Monday, Sept. 13, 1999 | 10:45 a.m.
CARSON CITY -- Steve Sisolak of Las Vegas is the new kid on the block for the board of regents of the University and Community College System of Nevada, but already he's become the squeaky wheel.
He's asking questions and challenging the policies of some of the campus presidents.
At the other end is Joseph Crowley, the longtime president of the University of Nevada, Reno, who has gained respect from not only the regents but from the Legislature. He's been in the job for more than 20 years, longer than any other person.
And the two are not hitting it off. At the regents meeting Friday in Reno, Sisolak squared off against Crowley on three issues and came out loser each time.
After the meeting Sisolak said, "It seems everything the presidents propose, the board approves whether it's fiscally sound or not. We're just saying yes to everything."
He said Crowley would "get irritated when I ask questions."
"But that's what I was elected to do. And I'm not going to stop," Sisolak said.
On Friday they butted heads on paying $310,000 to Dr. Robert Miller, the new dean of the medical school; on issuing $14.5 million in bonds for new student housing at UNR; and on the sale of property by UNR at Stead north of Reno.
The board approved all three of Crowley's recommendations, despite opposition from Sisolak.
Regent Thalia Dondero said UNLV pays its football coach John Robinson $350,000 and she sees nothing wrong with the $310,000 salary going to Miller, who becomes dean of the medical school in November.
"I've looked at his (Miller's) qualifications and it's a fair salary," Dondero of Las Vegas said.
Sisolak, who cast the only dissenting vote, said the salary was "off the charts" and suggested the extra money could be used to meet other needs in the school. Sisolak also said after the meeting that Robinson earns $130,000 in state money and the rest comes from outside sources.
Miller succeeds Dr. Robert Daugherty, who earn $229,462 a year and who will be given dean emeritus status and continue to draw his salary while doing some teaching.
Regent Mark Alden of Las Vegas sought assurances from Crowley that "Miller will be in charge of the medical school. I'm concerned you have a former dean there.
"I don't want the new dean mired down in old stuff," Alden said.
Crowley said Miller, who will be stationed in Las Vegas, will be in charge. Miller's salary will be among the highest of government officials in the state, but Crowley said earlier that the chair of surgery at the medical school earns $310,000 and one and possibly more of the surgeons on staff also have higher pay.
The salary schedule, approved by the regents previously, calls for the dean's pay to range from $164,440 to $274,067.
Crowley said the schedule was five years old and not useful anymore. Miller is earning $265,000 now. Crowley said Miller wanted a 10 percent raise. In addition, the cost of living in Las Vegas is 8 percent to 10 percent higher than in New Orleans, where Miller works at Tulane.
Crowley said the market dictated the higher salary.

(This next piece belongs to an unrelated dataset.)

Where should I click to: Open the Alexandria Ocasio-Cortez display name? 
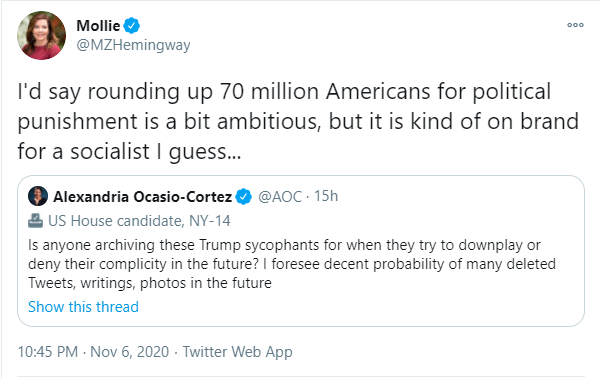tap(143, 197)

Sisolak challenged Crowley about the cost of living, suggesting it was about the same in Las Vegas or even lower.
The board also authorized $14.5 million in revenue bonds to build a new residence hall and parking garage in Reno for an expected influx of students. And it allowed Crowley to sell land at Stead, which is presently being used in part for family student housing.

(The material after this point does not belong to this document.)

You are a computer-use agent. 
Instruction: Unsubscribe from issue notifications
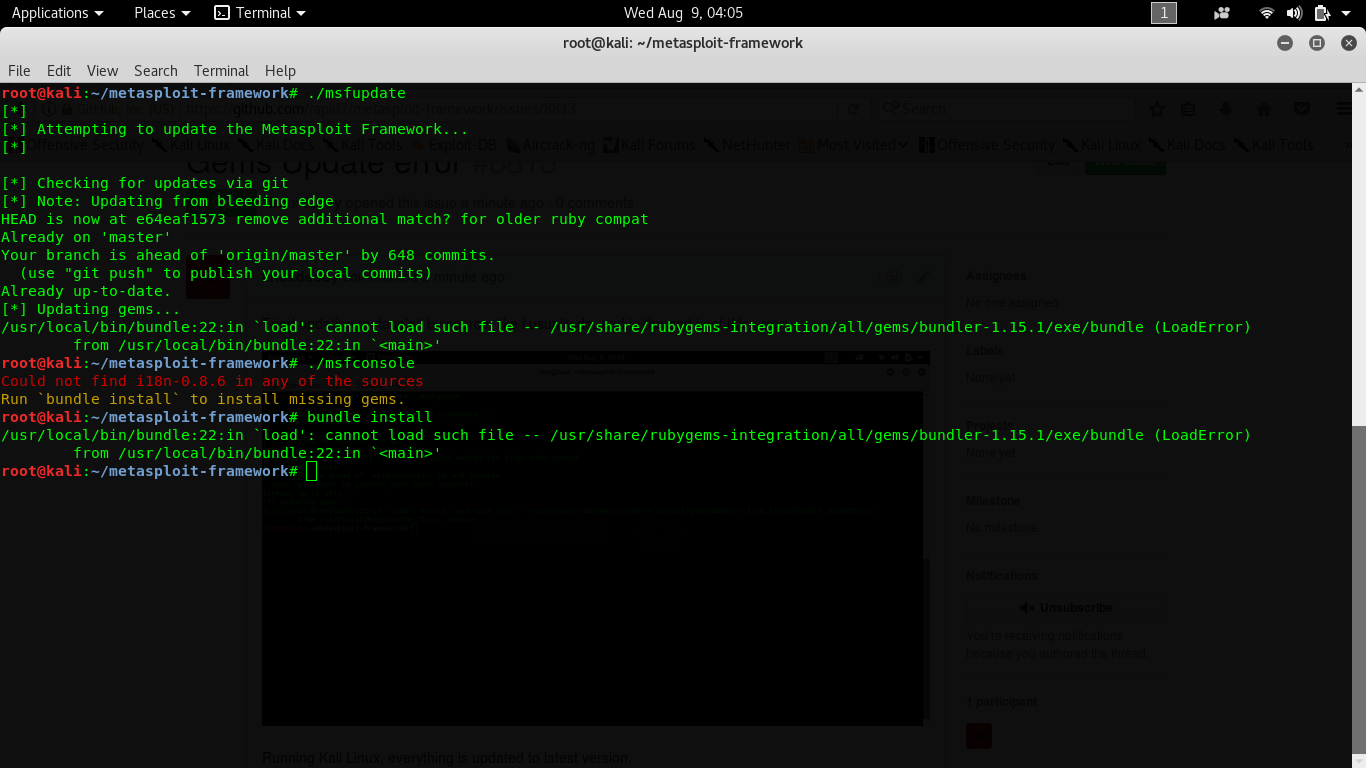coord(1065,607)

Sisolak questioned the financial feasibility of the bonds for the residence hall, suggesting construction would not be ready in time for the start of school in September 2000 and there would not be any revenue from the new residents to pay off the bonds. The project will be partly financed by a 4 percent increase in student housing fees.
Sisolak complained the sale of Stead land would put students with families out of their homes. Crowley said everything is being done to help the students, who would be able to stay for a year.
Regent Howard Rosenberg of Reno suggested the $3.7 million the Reno school will receive from the sale of the 45 acres be set aside for family student housing. Sisolak and Regent Doug Seastrand of Las Vegas supported that motion, but it was defeated.